WHAT YOU ARE ASKED TO DO: Copy verbatim the block of lines in the entries below whose first line contains "Montana Office (682, 2317)" and whose last line contains "[Gift card] (1285, 1683)". Leave out all other lines.

DATA PROVIDED:
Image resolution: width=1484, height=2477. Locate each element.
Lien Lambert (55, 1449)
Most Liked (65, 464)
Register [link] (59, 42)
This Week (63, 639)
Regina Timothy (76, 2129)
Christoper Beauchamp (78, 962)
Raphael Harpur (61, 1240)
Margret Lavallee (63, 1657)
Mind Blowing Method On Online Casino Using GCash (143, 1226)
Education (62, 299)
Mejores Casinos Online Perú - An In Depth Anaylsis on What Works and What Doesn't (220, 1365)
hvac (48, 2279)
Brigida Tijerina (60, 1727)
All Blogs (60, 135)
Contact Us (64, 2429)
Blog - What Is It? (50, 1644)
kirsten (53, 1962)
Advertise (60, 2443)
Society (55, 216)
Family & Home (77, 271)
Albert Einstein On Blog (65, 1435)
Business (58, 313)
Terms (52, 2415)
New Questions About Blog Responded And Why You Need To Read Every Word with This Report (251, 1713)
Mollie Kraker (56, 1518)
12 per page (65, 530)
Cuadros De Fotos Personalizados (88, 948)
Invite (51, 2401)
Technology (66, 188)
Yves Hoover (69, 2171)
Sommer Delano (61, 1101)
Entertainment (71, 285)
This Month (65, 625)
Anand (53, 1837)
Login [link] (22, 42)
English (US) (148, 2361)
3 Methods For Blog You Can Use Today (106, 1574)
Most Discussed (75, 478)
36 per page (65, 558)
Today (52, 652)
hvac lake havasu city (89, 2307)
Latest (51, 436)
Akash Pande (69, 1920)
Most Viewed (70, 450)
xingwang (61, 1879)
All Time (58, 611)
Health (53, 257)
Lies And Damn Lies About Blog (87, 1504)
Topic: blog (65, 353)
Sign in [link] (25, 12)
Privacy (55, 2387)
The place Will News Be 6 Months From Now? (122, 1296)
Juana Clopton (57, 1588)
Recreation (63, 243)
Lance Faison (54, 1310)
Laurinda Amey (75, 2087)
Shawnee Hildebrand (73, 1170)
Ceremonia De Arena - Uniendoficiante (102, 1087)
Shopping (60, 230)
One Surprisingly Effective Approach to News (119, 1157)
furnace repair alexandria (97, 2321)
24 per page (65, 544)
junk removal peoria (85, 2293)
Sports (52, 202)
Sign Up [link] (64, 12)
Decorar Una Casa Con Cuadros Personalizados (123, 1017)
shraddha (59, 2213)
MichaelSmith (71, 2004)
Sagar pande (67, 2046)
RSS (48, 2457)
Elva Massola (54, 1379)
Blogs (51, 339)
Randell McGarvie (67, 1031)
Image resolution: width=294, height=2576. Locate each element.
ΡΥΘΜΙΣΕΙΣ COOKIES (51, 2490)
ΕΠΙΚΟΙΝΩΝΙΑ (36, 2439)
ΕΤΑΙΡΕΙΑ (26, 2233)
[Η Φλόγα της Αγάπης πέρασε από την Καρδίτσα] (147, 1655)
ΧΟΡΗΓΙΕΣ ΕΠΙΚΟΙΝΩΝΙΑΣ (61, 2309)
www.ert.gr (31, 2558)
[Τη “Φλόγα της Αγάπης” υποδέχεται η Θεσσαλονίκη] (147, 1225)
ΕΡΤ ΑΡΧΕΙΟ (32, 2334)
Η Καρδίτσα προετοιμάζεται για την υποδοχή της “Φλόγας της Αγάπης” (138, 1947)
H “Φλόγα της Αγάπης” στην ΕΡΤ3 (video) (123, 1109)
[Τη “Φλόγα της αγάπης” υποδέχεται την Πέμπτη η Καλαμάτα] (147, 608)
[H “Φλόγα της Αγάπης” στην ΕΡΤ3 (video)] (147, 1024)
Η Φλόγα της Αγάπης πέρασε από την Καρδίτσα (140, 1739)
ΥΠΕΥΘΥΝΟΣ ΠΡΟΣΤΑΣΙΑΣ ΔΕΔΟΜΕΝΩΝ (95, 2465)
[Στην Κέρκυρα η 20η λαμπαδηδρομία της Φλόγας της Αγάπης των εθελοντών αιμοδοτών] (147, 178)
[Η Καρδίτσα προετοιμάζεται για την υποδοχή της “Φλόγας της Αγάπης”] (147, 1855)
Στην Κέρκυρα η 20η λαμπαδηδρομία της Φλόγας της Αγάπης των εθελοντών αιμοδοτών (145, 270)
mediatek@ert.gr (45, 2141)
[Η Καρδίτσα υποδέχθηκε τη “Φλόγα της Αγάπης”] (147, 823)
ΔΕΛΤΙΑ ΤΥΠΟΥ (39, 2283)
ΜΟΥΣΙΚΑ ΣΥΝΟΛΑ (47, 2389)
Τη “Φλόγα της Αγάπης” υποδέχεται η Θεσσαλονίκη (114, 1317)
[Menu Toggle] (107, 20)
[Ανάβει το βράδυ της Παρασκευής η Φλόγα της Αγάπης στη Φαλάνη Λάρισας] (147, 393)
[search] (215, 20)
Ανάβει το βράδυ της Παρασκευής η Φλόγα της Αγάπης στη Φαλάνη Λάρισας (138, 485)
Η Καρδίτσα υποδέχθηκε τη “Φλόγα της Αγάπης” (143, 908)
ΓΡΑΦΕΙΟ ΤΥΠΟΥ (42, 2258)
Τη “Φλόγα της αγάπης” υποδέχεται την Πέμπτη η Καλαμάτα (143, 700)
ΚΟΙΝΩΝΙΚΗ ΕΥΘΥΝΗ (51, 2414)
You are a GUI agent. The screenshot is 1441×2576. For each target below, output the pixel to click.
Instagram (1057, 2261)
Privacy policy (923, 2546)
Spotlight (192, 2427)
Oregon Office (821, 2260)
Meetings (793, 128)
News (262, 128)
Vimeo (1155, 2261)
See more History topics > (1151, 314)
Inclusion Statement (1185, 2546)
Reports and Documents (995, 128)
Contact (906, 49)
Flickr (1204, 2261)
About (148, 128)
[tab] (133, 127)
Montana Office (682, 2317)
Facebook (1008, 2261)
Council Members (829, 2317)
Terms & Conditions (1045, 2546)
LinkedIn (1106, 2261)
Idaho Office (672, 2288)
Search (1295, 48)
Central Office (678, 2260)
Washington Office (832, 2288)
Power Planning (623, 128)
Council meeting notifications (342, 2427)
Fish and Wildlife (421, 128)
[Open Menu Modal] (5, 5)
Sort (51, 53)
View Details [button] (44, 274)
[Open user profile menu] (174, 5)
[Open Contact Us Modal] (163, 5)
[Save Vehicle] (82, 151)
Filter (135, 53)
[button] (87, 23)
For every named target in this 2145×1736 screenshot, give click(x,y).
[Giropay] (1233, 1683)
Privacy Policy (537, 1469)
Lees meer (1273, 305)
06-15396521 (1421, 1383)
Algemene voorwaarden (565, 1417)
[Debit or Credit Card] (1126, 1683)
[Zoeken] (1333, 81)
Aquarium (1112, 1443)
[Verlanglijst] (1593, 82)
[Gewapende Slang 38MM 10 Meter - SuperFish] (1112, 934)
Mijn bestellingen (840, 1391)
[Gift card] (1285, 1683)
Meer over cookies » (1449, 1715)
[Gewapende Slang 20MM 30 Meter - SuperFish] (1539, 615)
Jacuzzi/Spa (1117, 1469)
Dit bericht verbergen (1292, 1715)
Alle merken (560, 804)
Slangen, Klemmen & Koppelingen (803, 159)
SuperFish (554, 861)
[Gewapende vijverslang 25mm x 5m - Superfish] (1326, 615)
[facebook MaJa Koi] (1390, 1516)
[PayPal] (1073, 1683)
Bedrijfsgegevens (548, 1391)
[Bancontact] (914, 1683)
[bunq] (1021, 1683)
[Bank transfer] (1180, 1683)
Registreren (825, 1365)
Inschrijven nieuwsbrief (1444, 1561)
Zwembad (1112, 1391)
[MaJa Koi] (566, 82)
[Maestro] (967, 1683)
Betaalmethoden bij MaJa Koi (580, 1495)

SOLUTION TO THE EXERCISE:
Montana Office (682, 2317)
Facebook (1008, 2261)
Council Members (829, 2317)
Terms & Conditions (1045, 2546)
LinkedIn (1106, 2261)
Idaho Office (672, 2288)
Search (1295, 48)
Central Office (678, 2260)
Washington Office (832, 2288)
Power Planning (623, 128)
Council meeting notifications (342, 2427)
Fish and Wildlife (421, 128)
[Open Menu Modal] (5, 5)
Sort (51, 53)
View Details [button] (44, 274)
[Open user profile menu] (174, 5)
[Open Contact Us Modal] (163, 5)
[Save Vehicle] (82, 151)
Filter (135, 53)
[button] (87, 23)
For every named target in this 2145×1736 screenshot, give click(x,y).
[Giropay] (1233, 1683)
Privacy Policy (537, 1469)
Lees meer (1273, 305)
06-15396521 (1421, 1383)
Algemene voorwaarden (565, 1417)
[Debit or Credit Card] (1126, 1683)
[Zoeken] (1333, 81)
Aquarium (1112, 1443)
[Verlanglijst] (1593, 82)
[Gewapende Slang 38MM 10 Meter - SuperFish] (1112, 934)
Mijn bestellingen (840, 1391)
[Gift card] (1285, 1683)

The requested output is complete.